Uma coisa positiva que o prefeito fez além de criar esse auxílio (cesta de alimentos e kit limpeza), foi manter o comércio e a cidade fechada . Muitos empresários, pastores, e políticos acusavam o de irresponsável, ‘pois em outros estados não era desse jeito ‘. Por mais de um ano, BH continuava com comércio, equipamentos públicos, exceto de saúde fechados sem data para abertura. Com isso o impacto na quebrada era muito grande, crianças fora das escolas , pais e mães sem trabalhar e a falta do que comer. O que acarretou muita gente nas ruas . Infelizmente a maioria das mulheres trabalhavam de doméstica ou no serviço gerais em prédios públicos e privados. Isso tudo serviu de motivação e necessidade de nós ONGs nos unirmos e buscar recursos para garantir o mínimo do mínimo para muitas famílias da nossa favela. No Morro, fizemos vaquinhas também para colocar faixas, contratar carro de som alertando a todos sobre os riscos de morte e que deviam ficar em casa.

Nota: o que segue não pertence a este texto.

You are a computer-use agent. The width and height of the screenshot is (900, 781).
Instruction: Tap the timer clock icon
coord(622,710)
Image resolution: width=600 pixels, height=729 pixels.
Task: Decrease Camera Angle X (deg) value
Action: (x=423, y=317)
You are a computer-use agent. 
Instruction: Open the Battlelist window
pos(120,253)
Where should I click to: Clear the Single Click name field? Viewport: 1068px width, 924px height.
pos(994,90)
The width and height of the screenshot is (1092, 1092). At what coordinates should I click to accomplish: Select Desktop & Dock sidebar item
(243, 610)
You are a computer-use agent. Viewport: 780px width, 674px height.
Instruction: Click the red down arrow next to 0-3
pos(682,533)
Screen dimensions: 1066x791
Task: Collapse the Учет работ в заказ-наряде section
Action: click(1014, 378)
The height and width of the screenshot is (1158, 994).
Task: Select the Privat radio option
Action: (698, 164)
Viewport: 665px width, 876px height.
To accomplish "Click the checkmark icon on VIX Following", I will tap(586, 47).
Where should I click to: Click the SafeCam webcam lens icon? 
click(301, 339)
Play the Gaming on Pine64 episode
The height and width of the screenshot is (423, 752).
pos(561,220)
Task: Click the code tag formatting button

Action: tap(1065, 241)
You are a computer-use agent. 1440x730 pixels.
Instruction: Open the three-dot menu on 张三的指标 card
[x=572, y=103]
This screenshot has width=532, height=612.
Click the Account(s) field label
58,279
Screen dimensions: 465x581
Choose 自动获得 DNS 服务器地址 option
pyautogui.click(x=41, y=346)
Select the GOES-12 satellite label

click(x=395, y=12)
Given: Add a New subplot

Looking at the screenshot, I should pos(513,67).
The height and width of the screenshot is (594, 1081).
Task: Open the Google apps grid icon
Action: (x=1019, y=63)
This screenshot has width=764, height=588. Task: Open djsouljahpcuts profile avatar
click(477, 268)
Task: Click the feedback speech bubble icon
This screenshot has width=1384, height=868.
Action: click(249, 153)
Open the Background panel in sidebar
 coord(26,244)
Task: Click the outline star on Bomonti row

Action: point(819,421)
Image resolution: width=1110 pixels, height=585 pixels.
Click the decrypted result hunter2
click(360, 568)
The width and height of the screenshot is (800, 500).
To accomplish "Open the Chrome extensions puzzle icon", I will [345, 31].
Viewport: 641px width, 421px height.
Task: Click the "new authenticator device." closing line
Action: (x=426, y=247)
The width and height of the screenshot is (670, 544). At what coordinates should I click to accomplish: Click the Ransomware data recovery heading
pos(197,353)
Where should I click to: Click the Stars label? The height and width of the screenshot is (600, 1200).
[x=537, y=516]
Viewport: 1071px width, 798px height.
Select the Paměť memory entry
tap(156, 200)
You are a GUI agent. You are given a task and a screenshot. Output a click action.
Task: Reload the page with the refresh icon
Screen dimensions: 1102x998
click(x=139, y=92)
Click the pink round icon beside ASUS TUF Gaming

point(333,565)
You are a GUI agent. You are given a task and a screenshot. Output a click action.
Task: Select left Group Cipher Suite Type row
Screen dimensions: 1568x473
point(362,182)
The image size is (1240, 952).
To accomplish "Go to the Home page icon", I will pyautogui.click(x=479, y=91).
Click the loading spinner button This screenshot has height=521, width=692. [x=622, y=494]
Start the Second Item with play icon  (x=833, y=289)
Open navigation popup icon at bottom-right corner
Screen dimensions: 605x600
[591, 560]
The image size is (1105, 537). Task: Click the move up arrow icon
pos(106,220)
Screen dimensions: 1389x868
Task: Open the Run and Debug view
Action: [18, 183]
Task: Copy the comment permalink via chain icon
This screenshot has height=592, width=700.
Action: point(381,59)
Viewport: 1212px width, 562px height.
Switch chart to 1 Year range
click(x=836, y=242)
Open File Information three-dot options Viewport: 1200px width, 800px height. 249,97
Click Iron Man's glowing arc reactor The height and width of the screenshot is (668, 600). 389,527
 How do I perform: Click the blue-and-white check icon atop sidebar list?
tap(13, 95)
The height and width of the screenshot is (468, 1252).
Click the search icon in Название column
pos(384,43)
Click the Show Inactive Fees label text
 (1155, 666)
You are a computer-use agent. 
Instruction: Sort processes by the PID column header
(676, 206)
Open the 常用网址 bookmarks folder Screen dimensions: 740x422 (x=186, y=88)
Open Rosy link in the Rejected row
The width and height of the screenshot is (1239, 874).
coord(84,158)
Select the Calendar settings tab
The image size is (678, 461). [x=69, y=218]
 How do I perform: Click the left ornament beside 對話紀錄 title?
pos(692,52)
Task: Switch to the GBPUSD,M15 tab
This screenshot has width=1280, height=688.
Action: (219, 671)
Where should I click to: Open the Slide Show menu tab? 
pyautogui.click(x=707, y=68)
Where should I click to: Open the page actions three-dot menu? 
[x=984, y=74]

A imprensa só apontava as mortes e o caos no Brasil. Os dados e necessidades dos moradores de favela e as informações sobre auxílios emergências chegavam na ponta pelos próprios moradores e as ongs. Muita gente teve adoecimento mental, transtorno psicológicos por perdas de familiares, abandono do poder público e o próprio isolamento social. Até hoje temos moradores adoecidos ou com resquícios da covid 19. Para tratar as pautas de políticas públicas emergências com o poder público, usamos o canal de comunicação através dos CRAS que são os únicos equipamentos públicos dentro do morro. Temos reuniões de comissão local da rede , que elaboram as demandas e encaminham para as regionais. No entanto estamos caminhando a passos curtos, os desafios são muitos, por exemplo saneamento básico, transporte público dentro da favela, e os próprios atendimento dos CRAS, dos centros de saúde, política de moradia digna, diminuição nas taxas dos serviços públicos e garantir esses direitos. Muito podería ser feito para evitar as dificuldades enfrentadas na época, a começar pelo então presidente do Brasil que deixou a nação sem vacinas, levando milhares de pessoas ao óbito. Foi o genocídio da população brasileira.